**Work to complete:** Report every line of the listing below that contains the string "This", treating uppercase and lowercase as different.

**Available data:**
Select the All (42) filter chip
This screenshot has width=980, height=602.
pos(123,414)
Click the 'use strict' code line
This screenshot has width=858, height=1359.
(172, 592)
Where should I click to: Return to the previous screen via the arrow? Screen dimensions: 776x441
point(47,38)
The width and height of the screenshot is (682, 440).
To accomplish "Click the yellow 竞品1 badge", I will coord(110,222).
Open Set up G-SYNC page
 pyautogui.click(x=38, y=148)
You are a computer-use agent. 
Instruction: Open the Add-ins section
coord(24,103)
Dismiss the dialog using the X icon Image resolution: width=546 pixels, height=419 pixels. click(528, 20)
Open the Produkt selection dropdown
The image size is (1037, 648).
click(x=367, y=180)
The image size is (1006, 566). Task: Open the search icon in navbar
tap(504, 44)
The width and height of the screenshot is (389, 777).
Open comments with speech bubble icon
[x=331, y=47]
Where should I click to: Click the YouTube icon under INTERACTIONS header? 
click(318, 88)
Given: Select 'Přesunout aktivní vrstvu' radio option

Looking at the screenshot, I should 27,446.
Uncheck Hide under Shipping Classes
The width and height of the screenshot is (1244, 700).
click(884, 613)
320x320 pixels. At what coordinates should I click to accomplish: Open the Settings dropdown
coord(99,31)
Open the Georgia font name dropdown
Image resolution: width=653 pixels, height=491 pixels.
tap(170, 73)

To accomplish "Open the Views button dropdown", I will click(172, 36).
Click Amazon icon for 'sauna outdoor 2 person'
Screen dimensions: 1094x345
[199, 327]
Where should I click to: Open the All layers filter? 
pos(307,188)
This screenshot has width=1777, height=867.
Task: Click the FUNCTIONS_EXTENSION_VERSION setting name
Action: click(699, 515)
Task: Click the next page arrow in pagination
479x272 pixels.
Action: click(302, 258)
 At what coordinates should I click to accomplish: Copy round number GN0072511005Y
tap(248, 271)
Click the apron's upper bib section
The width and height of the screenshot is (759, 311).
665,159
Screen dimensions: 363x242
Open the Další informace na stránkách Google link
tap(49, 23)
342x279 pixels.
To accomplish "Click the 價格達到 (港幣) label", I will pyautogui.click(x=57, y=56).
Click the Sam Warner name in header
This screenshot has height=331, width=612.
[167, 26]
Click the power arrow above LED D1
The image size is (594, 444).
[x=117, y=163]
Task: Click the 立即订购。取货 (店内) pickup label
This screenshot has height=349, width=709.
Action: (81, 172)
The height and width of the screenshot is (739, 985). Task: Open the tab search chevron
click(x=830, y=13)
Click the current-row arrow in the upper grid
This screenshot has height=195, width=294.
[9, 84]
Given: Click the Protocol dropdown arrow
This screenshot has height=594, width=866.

**The completed task:**
This screenshot has width=980, height=602.
This screenshot has width=858, height=1359.
This screenshot has width=1777, height=867.
This screenshot has height=331, width=612.
This screenshot has height=349, width=709.
This screenshot has height=195, width=294.
This screenshot has height=594, width=866.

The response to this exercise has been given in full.